Work task
Please restate the data that follows, leaving every word in place.

___ Supplied records ___

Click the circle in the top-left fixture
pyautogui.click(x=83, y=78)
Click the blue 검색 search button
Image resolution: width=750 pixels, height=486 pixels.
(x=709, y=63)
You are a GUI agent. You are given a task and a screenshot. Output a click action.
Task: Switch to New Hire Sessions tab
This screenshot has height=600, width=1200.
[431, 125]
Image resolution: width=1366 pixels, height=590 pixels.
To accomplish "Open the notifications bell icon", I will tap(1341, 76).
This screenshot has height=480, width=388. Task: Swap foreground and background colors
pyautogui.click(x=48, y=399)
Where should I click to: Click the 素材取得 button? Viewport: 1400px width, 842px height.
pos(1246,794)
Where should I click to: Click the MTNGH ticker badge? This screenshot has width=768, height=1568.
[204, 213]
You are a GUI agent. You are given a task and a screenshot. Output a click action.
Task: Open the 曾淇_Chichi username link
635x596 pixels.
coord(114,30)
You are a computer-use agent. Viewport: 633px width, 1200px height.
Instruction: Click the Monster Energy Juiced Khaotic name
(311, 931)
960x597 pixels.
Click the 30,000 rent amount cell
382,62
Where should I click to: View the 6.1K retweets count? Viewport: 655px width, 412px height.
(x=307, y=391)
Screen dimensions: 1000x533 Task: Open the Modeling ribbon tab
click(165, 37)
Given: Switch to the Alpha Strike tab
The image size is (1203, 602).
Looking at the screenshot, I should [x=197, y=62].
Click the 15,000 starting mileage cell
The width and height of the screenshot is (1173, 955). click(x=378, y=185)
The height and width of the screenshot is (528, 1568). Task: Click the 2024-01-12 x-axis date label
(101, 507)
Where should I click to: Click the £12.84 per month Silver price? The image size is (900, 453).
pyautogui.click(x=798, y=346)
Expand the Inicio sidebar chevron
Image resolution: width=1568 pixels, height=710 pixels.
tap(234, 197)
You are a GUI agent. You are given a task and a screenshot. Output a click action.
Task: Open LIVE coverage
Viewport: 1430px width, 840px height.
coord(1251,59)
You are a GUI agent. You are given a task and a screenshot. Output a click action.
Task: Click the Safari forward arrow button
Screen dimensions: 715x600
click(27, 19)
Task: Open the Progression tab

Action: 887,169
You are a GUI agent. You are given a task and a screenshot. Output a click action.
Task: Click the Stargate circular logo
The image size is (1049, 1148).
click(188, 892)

___

Your solution
Click the circle in the top-left fixture
pyautogui.click(x=83, y=78)
Click the blue 검색 search button
Image resolution: width=750 pixels, height=486 pixels.
(x=709, y=63)
You are a GUI agent. You are given a task and a screenshot. Output a click action.
Task: Switch to New Hire Sessions tab
This screenshot has height=600, width=1200.
[431, 125]
Image resolution: width=1366 pixels, height=590 pixels.
To accomplish "Open the notifications bell icon", I will tap(1341, 76).
This screenshot has height=480, width=388. Task: Swap foreground and background colors
pyautogui.click(x=48, y=399)
Where should I click to: Click the 素材取得 button? Viewport: 1400px width, 842px height.
pos(1246,794)
Where should I click to: Click the MTNGH ticker badge? This screenshot has width=768, height=1568.
[204, 213]
You are a GUI agent. You are given a task and a screenshot. Output a click action.
Task: Open the 曾淇_Chichi username link
635x596 pixels.
coord(114,30)
You are a computer-use agent. Viewport: 633px width, 1200px height.
Instruction: Click the Monster Energy Juiced Khaotic name
(311, 931)
960x597 pixels.
Click the 30,000 rent amount cell
382,62
Where should I click to: View the 6.1K retweets count? Viewport: 655px width, 412px height.
(x=307, y=391)
Screen dimensions: 1000x533 Task: Open the Modeling ribbon tab
click(165, 37)
Given: Switch to the Alpha Strike tab
The image size is (1203, 602).
Looking at the screenshot, I should [x=197, y=62].
Click the 15,000 starting mileage cell
The width and height of the screenshot is (1173, 955). click(x=378, y=185)
The height and width of the screenshot is (528, 1568). Task: Click the 2024-01-12 x-axis date label
(101, 507)
Where should I click to: Click the £12.84 per month Silver price? The image size is (900, 453).
pyautogui.click(x=798, y=346)
Expand the Inicio sidebar chevron
Image resolution: width=1568 pixels, height=710 pixels.
tap(234, 197)
You are a GUI agent. You are given a task and a screenshot. Output a click action.
Task: Open LIVE coverage
Viewport: 1430px width, 840px height.
coord(1251,59)
You are a GUI agent. You are given a task and a screenshot. Output a click action.
Task: Click the Safari forward arrow button
Screen dimensions: 715x600
click(27, 19)
Task: Open the Progression tab

Action: 887,169
You are a GUI agent. You are given a task and a screenshot. Output a click action.
Task: Click the Stargate circular logo
The image size is (1049, 1148).
click(188, 892)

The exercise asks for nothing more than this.